Was als Debatte über Volksbefragungen begann, entwickelt sich zunehmend zu offenem Koalitionskrach. Nachdem die SPÖ den Vorstoß unternommen hat, eine Erbschaftssteuer zur Abstimmung zu stellen, folgte die scharfe Abgrenzung der ÖVP – und nun der politische Rundumschlag der FPÖ. Für die Freiheitlichen ist der jüngste Streit der Beweis, dass die Regierung zerstritten ist und keine gemeinsame Linie mehr findet.

SPÖ-Vorstoß sorgt für Koalitionsärger

Auslöser des Konflikts war ein Vorstoß der SPÖ. Staatssekretärin Michaela Schmidt sagte im Kurier-Podcast „Bei Gebhart“: „Ich kann mir persönlich vorstellen, dass wir die Erbschaftssteuer ebenfalls zum Thema einer Volksbefragung machen.“

Dabei gilt laut Koalitionsvertrag: Vermögens- und Erbschaftssteuern sind ausgeschlossen. Entsprechend deutlich fiel die Reaktion der ÖVP aus. Finanzstaatssekretärin Barbara Eibinger-Miedl stellte klar, dass diese Steuern „für diese Legislaturperiode kein Thema“ seien.

Auch SPÖ-Chef und Vizekanzler Andreas Babler relativierte rasch. Gegenüber dem Ö1-„Journal um acht“ erklärte er, es handle sich nicht um eine Parteiforderung. Schmidt selbst sprach von einer persönlichen Meinung; verbindliche Entscheidungen würden innerhalb der Koalition getroffen.

FPÖ spricht von „Kindergarten-Truppe“

Die FPÖ nutzt den Schlagabtausch für einen Frontalangriff. Generalsekretär Christian Hafenecker spricht von einem „unwürdigen Schauspiel einer vollkommen zerrütteten Kindergarten-Truppe“. Der Streit sei der „endgültige Beweis“, dass die Koalition handlungsunfähig sei. „Was wir hier erleben, ist keine verantwortungsvolle Regierungsarbeit im Interesse unserer Heimat, sondern eine teure Therapiegruppe für politisch gescheiterte Persönlichkeiten“, polterte Hafenecker in einer Aussendung.

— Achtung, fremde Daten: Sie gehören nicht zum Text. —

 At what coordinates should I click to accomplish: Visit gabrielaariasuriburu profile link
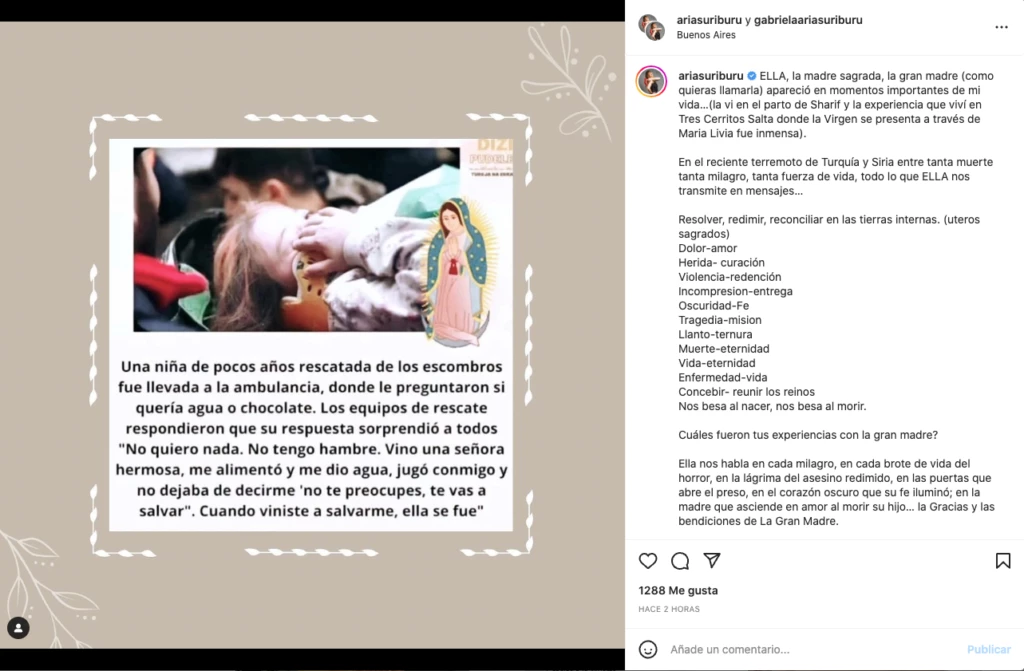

Besonders die Kommunikation innerhalb der Regierung stößt ihm auf. „Der eine richtet dem anderen etwas über die Medien aus, weil man offensichtlich unfähig ist, sich an einen Tisch zu setzen und vernünftig zu reden“, kritisierte der FPÖ-Generalsekretär.

„Taktische Spielchen statt Problemlösungen“

Aus Sicht der Freiheitlichen verstricken sich ÖVP, SPÖ und Neos in „taktische Spielchen“, anstatt sich den Problemen der Bevölkerung zu widmen. Hafenecker erkennt ein altbekanntes Muster: „Kaum macht die ÖVP einen unabgesprochenen Vorschlag, kommt die SPÖ mit der Enteignungskeule der Erbschaftssteuer um die Ecke.“

Zugleich wirft er den Regierungsparteien Heuchelei vor. Wenn die FPÖ Volksbefragungen fordere, werde sie als „Gefahr für die Demokratie“ dargestellt, doch nun greife die SPÖ selbst zu diesem Instrument.

Forderung nach Neuwahlen

Für Hafenecker steht fest: Die Koalition habe keinen Plan, keine Einigkeit und steuere das Land „gegen die Wand“. Es gehe nur noch um den Machterhalt.

Er bringt sogar eine eigene Volksbefragung ins Spiel: Das Volk solle entscheiden, ob es „dieses stümperhafte Laienschauspiel noch einen Tag länger ertragen“ wolle. Sein Fazit ist eindeutig: Der Weg für Neuwahlen müsse sofort freigemacht werden.